Besides these ways, there are hormones that are released on the blood by the hypophysis, suprarenal and other glands that deeply affect the formation and evocation of memories, and several times add their effects to the cognitive aspects of each memory, rendering them dependents of them. Thus, the memory passes to be a “learnt information” plus “the effect of the hormone released during the corresponding experience”. The release of hormone passes to perform as more one component of memory, as more one conditioned stimulus, to put it in Pavlovian terms. It is easier to evoke this memory when we are again under the effect of this hormone (for example, to new experiences the b -endorphin; to very stressing experiences, the adrenaline and the adrenocorticotrophin or ACTH). It is named as “dependence of state”, and it is common, mainly in stressing experiences. The state is which one put us the endogenous substance released. We will more recall the fear memories when we are in new fair situations; we will more recall sexual content memories when our sexuality is stimulated. This is because in each situation we secrete different and specific kind of hormones.

The human mind

However, the human mind embraces much more than the memory. In the mental functions participate the perception, the alert level, the selection of what we want to note, remember or learn, the decision about what we want to do or not to do, the will, the understanding, the feelings, the emotions, the states of animation and everything is embodied under the concepts of intelligence and conscience.

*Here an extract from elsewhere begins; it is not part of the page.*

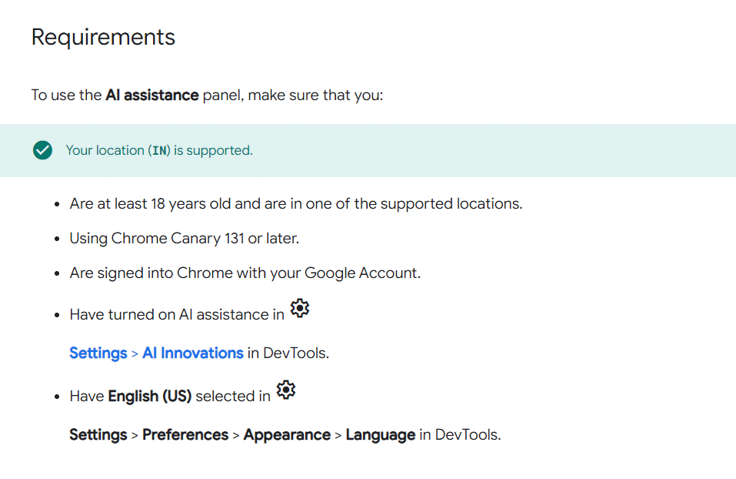The height and width of the screenshot is (479, 736).
Task: Click the gear icon beside AI assistance line
Action: pos(299,309)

All these variables are strongly influenced by the memories and vice versa; but they are separated entities of the same with own mechanisms. In terms of cerebral areas there is some specialization, but also several superposition. The hippocampus, a structure of the temporal lobe, and the subjacent cortex (enthorinal) are strongly linked to the building and evocation of memories. But they also register the alert levels and emotions, which regulate their mnemonic functions. The amygdala modulates and regulates the hippocampal performance in the averse or very alert memories; but, besides that, both structures, amygdala and hippocampus, regulate the secretion of hypophysiary hormones, which by their time also regulate the hormonal secretion of suprarenal, thyroid and sexual glands. As a result of the register of internal and external variables, which increases or decreases the alert and attention levels and cause or not anxiety or stress, somatic changes occur (in body), but they are not always related to the memory: hyperventilation, tachycardia, amplification of blood pressure, movements and secretions of gastrointestinal tube, secretion of bile, etc. It is obvious that all of these phenomena, by their turn, affect in a short- and long-term the nervous activity and, inside it, the mental functions, including the ones referred to the memory. There is a mind/body ratio that is the basis of the daily activity of both, and also of the pathology named psychosomatic; that is not only existent, but is one of the basis of the current Psychiatry and Medicine. The repetitive stress can alter some of mentioned physiological parameters (blood pressure, heartbeat, and gastric secretion) in an apparent way.

Thus, the human mind embraces several aspects and it is neither possible to study it or understand it, even in an elementary level, without considering all of these aspects. The mind acts on body, the body acts on mind, and neither of them is related to the soul or spirit.

We know a lot of new and important things about some aspects of human mind and its pathology, mainly about the perception and the memory. We also know how to treat this pathology better today than ten or fifty years ago. But there is a lot to learn.

The mind is, nowadays, even easy to describe in its most general aspects, but the mental function in each specific circumstance of our lives keeps on a mystery. How to foresee, facing a determinate circumstance, if there will be a remote crossing of information that leads us to react in a defined way? We are surprising beings, and this is the reason of our diverseness as individuals, and also of some of our similarity.